Task directions: For the word "Given", state how many lines of the data include it. Respond with the number only.

Source material:
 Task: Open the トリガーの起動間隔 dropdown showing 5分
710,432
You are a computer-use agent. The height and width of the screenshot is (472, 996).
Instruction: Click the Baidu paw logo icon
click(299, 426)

* * *

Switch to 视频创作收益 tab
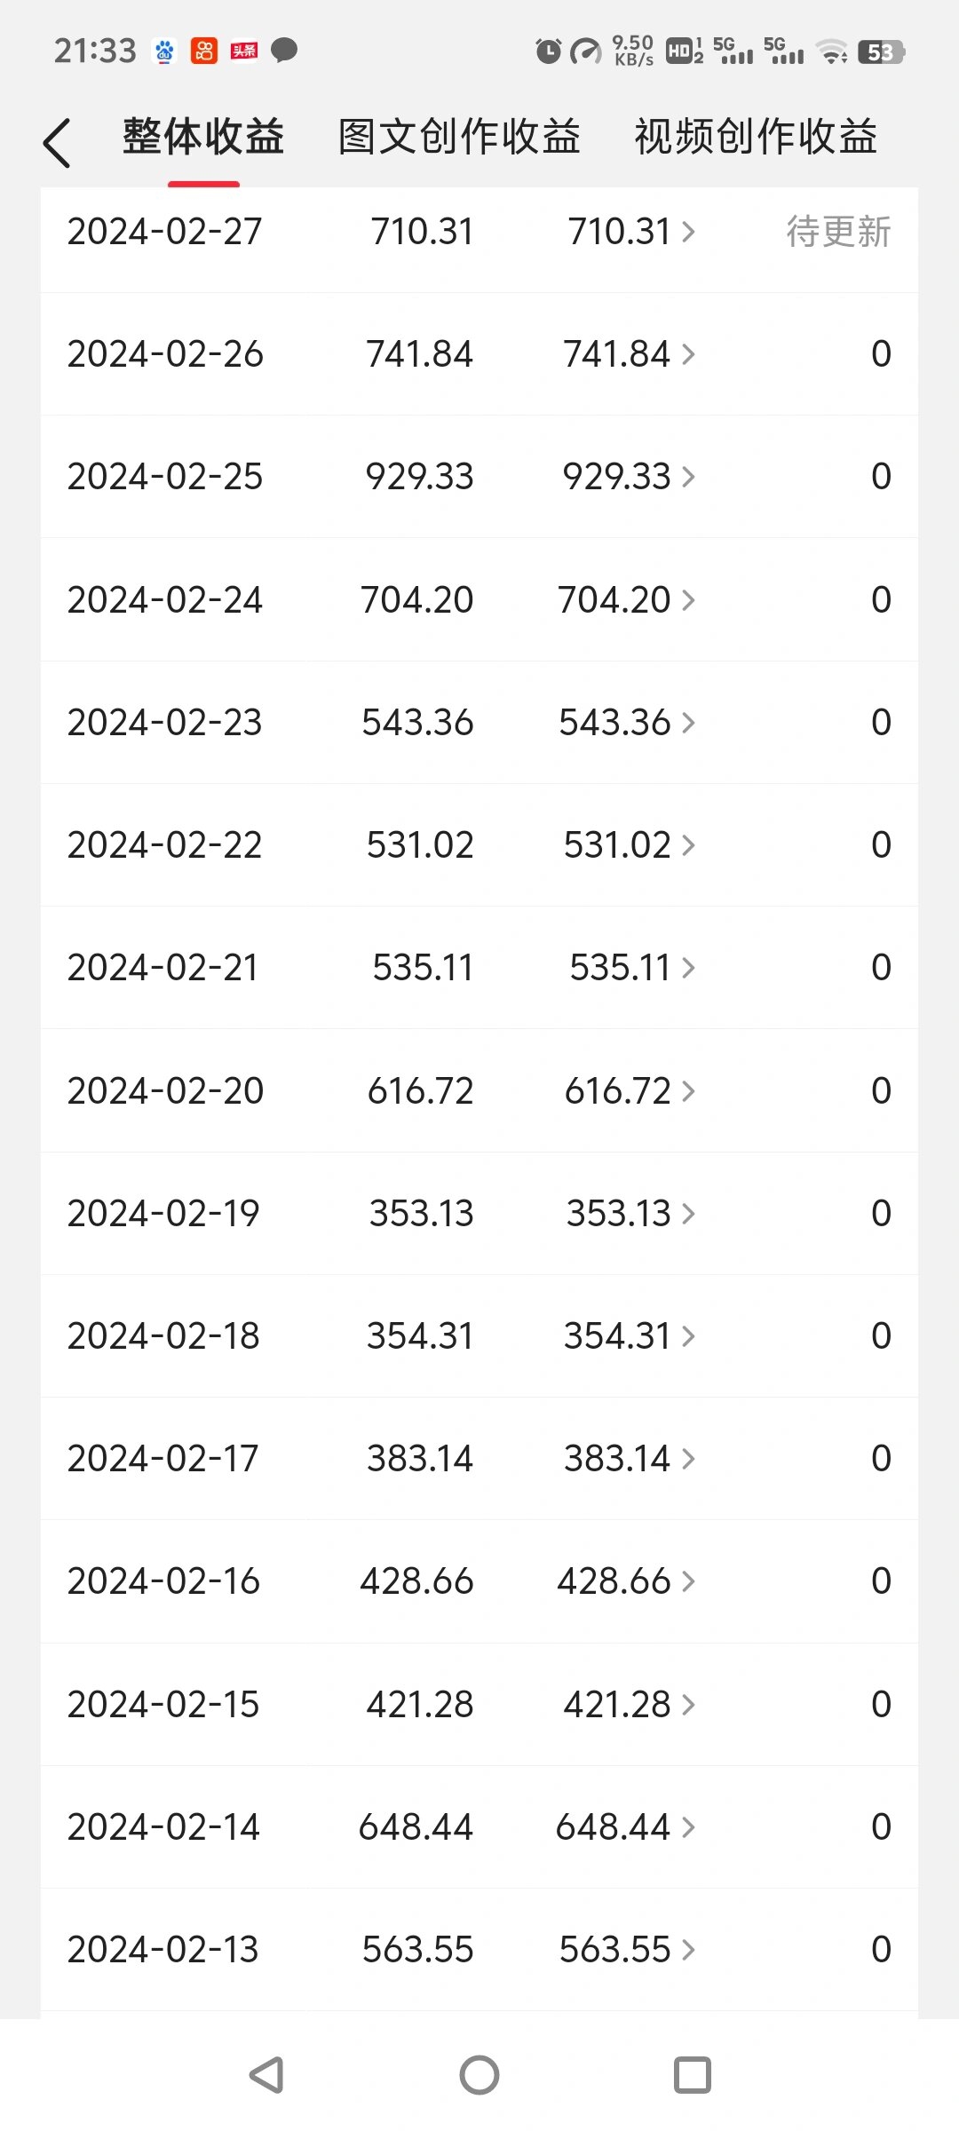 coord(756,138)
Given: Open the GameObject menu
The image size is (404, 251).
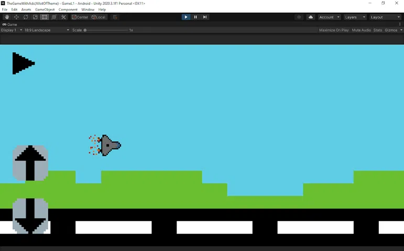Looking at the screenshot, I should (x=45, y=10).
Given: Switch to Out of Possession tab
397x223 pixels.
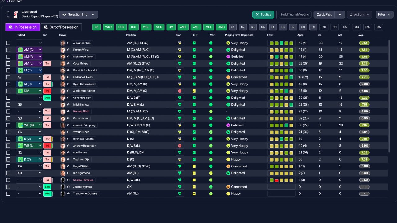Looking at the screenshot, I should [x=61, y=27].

Task response: 2